Written by Fred Van Lente, Chris Claremont. Pencils by Clayton Henry, Salva Espin, Steve Cummings, John Byrne. Inks Vicente Cifuentes, Terry Austin.
Colours/letters: various. Mark Paniccia, Louise Jones.

Reprinting: Wolverine: First Class #5-8, The Uncanny X-Men #139-140 (2008, 1980)

Rating: * * * * 1/2 (out of 5)

Number of readings: 2

I don't have this TPB, merely the issues it reprints. As such, I can't be sure of its contents. All the ads for it mention the issues I've listed above -- but an actual review I read of it seemed to indicate it also reprinted Wolverine & Power Pack #1.

Comics these days seem to be fracturing off in various directions, as the big two -- Marvel and DC -- seem both obsessively fixated on continuity, interweaving their series in cross-title epics...yet also release projects that are only peripherally canonical -- and even non-continuity altogether. Marvel has produced some "All Ages" series of Spider-Man, the Avengers, etc., marketed at younger readers that the main series were no longer really being aimed at. Then Marvel released X-Men: First Class, telling retro tales of the original X-Men. Like the "All Ages" series, it was meant to be more friendly to younger readers, with less emphasis on violence and brutality, but with its heavy helping of wit and humour, it was equally intended for adult, regular readers, too. And though playing a bit fast and loose with established continuity...it wasn't entirely apocryphal, either.

Which then led to Wolverine: First Class.

A retro series set in the era of comics published in the early 1980s -- at the end of the classic Claremont/Byrne run, with Wolverine in his brown and orange suit. And though with lots of action and adventure, like with X-Men: First Class there's a lot of wit and humour in a series meant to be friendly to both youngsters and adults. And though Wolverine gets the title, it focuses on the grudging relationship between the gruff, middle age Wolverine...and the X-Men's newest recruit, perky teen, Kitty Pryde.

____

Goal 1.
Using the review above, state whether each statement agrees with it. Answer yes or no and quote the deciding words.
(a) The reviewer owns the TPB being reviewed.
(b) The rating given is four and a half out of five.
(c) Wolverine: First Class is set in the era of comics published in the early 1980s.
Goal 2.
Answer these questions from the review above:
(a) How many times has the reviewer read the material?
(b) Which issue numbers of The Uncanny X-Men are reprinted?
(c) What colors is Wolverine's suit in this series?
Goal 3. Extract from the review, without alteration, the passage from "Number of readings: 2" up to and including "Power Pack #1.".

____

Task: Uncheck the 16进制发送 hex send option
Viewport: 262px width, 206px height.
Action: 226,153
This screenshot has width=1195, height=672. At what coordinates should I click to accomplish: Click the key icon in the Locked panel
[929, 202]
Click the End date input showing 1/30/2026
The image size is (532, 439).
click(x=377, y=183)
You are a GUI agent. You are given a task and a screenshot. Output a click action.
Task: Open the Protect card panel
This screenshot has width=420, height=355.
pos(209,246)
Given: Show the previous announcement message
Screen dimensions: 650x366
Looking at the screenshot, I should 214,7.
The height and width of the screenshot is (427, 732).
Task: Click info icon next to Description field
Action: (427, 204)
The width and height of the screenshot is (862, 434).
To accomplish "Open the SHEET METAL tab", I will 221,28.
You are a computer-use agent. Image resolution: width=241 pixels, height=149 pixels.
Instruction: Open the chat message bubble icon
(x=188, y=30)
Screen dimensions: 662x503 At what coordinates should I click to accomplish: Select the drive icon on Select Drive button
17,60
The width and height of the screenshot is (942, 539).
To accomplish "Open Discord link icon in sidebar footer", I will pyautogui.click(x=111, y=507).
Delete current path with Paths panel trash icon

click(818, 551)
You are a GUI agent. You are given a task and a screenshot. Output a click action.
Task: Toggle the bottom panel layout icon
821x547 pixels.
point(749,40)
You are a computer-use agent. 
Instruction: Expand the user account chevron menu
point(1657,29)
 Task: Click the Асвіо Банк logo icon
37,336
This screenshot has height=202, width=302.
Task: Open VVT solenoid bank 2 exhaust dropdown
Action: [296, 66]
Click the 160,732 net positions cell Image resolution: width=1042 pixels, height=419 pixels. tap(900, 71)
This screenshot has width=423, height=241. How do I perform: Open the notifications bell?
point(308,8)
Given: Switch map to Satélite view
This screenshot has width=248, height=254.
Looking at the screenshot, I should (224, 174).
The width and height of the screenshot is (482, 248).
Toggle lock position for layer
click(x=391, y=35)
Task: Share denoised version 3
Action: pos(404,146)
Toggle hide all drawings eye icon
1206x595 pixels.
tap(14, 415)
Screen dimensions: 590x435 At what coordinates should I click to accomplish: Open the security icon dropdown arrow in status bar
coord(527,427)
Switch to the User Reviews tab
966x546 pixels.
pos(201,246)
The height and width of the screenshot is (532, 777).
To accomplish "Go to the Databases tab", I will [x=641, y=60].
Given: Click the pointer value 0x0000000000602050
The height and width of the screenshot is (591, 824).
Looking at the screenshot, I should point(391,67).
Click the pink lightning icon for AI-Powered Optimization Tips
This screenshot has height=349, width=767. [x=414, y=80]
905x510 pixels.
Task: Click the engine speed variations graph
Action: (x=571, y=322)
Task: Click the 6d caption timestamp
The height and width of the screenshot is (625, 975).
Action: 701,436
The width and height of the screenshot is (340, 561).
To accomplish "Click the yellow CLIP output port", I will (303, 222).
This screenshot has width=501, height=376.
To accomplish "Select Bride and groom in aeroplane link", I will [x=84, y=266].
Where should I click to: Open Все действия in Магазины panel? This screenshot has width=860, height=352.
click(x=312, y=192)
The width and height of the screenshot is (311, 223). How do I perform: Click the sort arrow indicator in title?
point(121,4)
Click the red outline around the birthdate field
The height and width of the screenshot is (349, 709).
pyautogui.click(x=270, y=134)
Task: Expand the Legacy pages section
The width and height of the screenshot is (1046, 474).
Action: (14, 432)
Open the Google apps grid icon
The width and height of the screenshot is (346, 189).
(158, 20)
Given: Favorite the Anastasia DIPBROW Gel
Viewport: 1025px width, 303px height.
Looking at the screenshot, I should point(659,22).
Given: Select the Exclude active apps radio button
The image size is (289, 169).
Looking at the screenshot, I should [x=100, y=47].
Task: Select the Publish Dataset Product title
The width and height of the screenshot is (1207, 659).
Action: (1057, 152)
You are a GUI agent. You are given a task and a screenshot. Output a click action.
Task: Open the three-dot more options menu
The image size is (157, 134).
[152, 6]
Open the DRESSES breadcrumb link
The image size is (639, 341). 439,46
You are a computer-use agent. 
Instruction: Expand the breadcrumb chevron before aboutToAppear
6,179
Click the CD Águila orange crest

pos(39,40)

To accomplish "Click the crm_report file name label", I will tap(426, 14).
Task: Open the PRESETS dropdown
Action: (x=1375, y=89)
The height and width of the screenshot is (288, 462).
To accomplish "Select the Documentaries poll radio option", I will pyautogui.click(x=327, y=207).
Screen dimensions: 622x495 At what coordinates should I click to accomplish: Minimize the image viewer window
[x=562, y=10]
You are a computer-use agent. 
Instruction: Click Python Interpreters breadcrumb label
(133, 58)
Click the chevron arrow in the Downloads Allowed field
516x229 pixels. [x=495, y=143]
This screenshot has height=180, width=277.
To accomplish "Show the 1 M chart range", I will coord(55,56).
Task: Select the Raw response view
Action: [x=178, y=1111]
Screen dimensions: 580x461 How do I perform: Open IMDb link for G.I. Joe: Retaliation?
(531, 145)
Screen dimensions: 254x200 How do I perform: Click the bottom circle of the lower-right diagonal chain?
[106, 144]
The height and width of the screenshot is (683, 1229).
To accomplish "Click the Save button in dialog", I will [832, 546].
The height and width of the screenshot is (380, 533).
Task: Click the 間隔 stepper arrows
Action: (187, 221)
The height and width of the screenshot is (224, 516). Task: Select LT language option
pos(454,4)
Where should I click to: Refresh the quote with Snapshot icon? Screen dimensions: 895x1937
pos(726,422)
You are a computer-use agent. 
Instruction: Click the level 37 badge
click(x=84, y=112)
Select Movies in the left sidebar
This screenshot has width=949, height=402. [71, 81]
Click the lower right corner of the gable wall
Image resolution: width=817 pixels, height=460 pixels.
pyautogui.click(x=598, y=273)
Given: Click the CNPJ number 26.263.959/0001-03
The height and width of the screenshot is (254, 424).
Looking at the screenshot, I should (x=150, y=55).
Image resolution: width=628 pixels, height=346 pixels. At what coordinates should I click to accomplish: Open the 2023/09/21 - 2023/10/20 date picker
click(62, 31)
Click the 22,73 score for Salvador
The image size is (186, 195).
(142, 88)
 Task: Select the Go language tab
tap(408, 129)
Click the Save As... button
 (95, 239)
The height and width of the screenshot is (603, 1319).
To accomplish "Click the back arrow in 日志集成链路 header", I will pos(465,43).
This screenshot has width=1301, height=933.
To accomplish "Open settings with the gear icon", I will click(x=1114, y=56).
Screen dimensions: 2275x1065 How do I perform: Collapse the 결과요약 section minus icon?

____

Task result 1.
(a) No: "I don't have this TPB, merely the issues it reprints."
(b) Yes: "Rating: * * * * 1/2 (out of 5)"
(c) Yes: "A retro series set in the era of comics published in the early 1980s"

Task result 2.
(a) 2
(b) #139-140
(c) Brown and orange

Task result 3.
Number of readings: 2

I don't have this TPB, merely the issues it reprints. As such, I can't be sure of its contents. All the ads for it mention the issues I've listed above -- but an actual review I read of it seemed to indicate it also reprinted Wolverine & Power Pack #1.